■ **REQUEST**
Arrange every line of the rows below as a numbered list, skipping any blank lines. Leave the pictures out.

■ **DATA FOR THIS TASK**

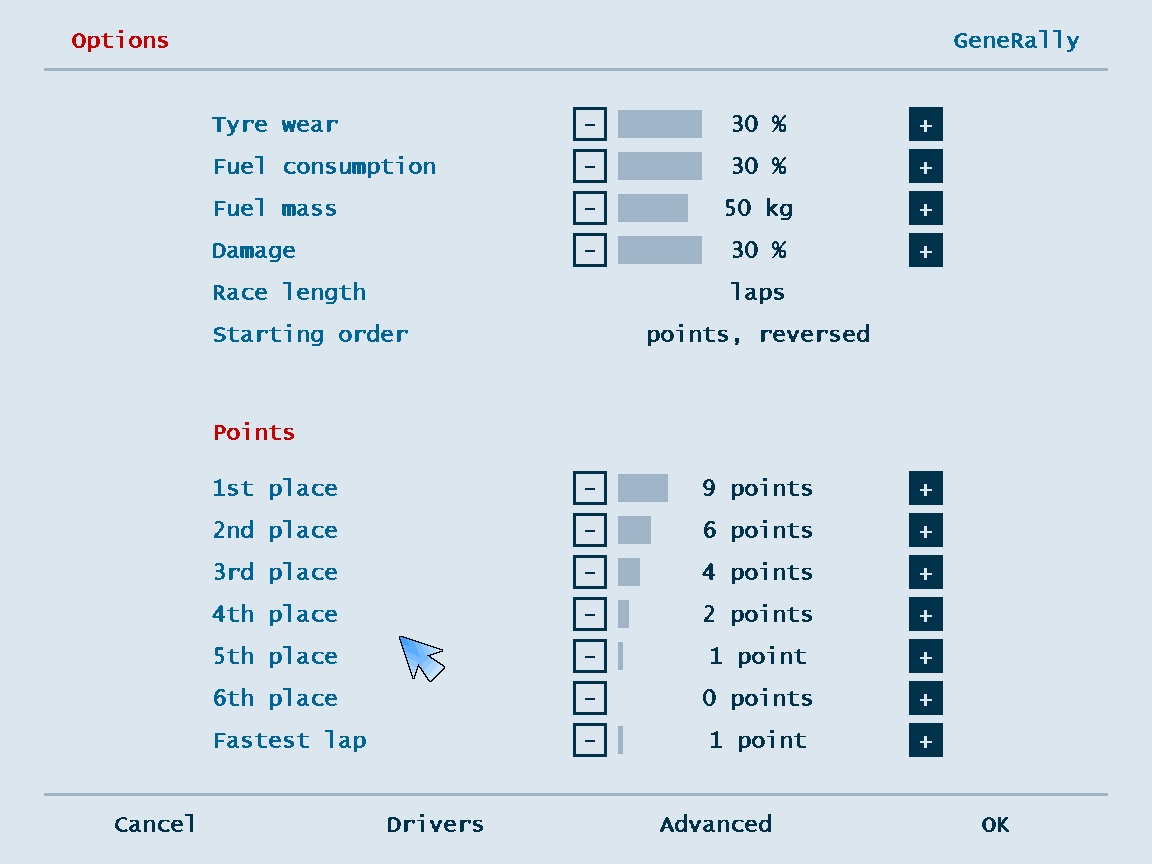
Task: Increase Tyre wear with plus button
Action: point(925,124)
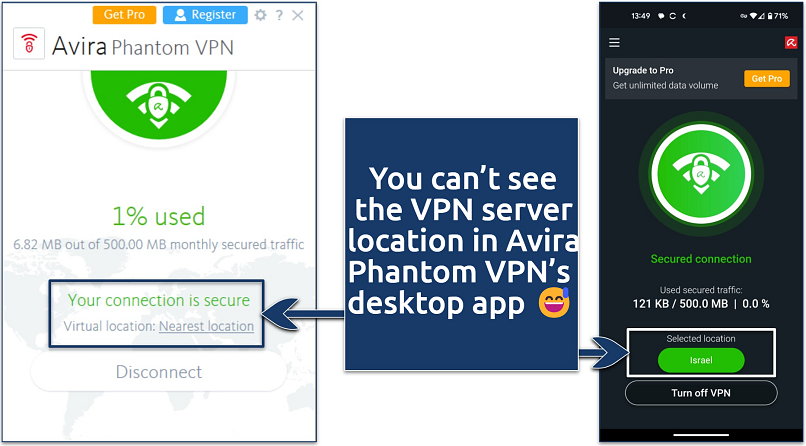Click the Upgrade to Pro banner
Screen dimensions: 806x446
pyautogui.click(x=701, y=78)
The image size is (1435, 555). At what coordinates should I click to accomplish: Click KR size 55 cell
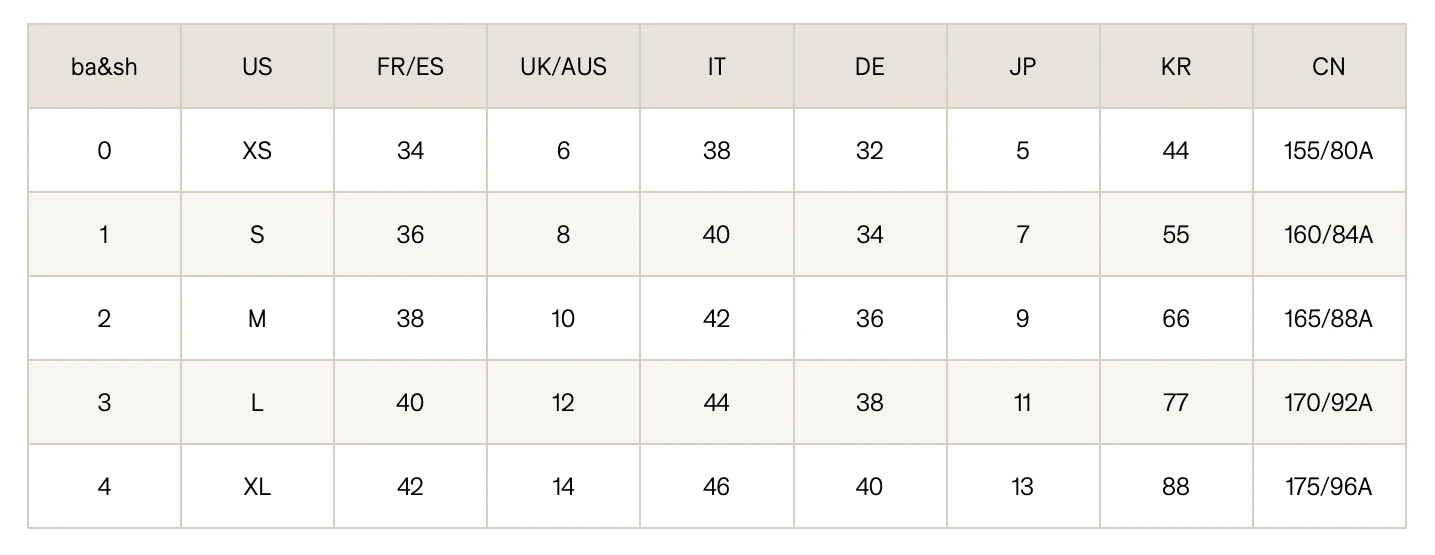pos(1176,235)
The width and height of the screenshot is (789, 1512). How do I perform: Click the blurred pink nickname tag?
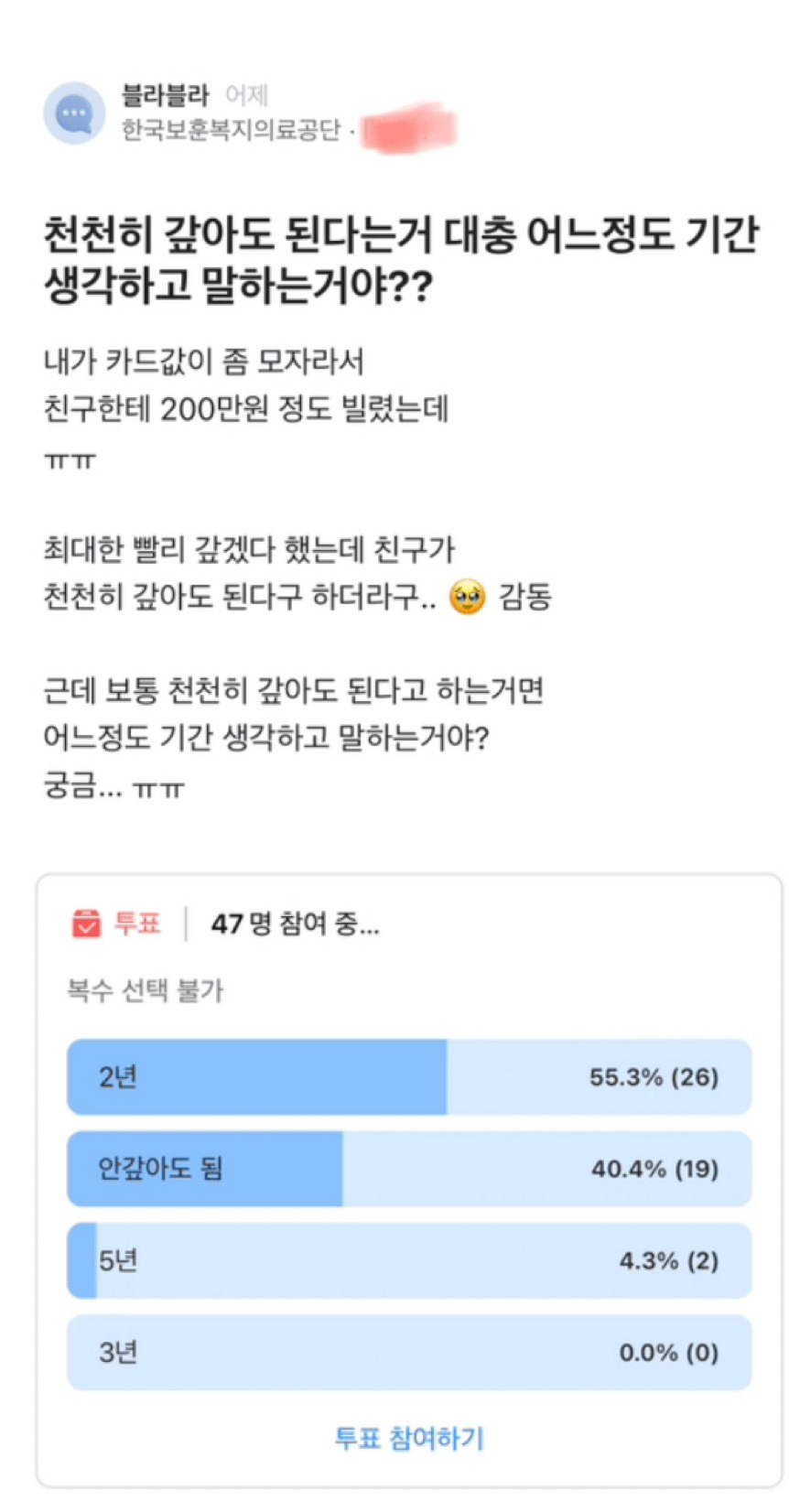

■ **FINAL RESULT**
1. Task: Increase Tyre wear with plus button
2. Action: point(925,124)
3. Click the Upgrade to Pro banner
4. Screen dimensions: 806x446
5. pyautogui.click(x=701, y=78)
6. The image size is (1435, 555). At what coordinates should I click to accomplish: Click KR size 55 cell
7. pos(1176,235)
8. The width and height of the screenshot is (789, 1512). How do I perform: Click the blurred pink nickname tag?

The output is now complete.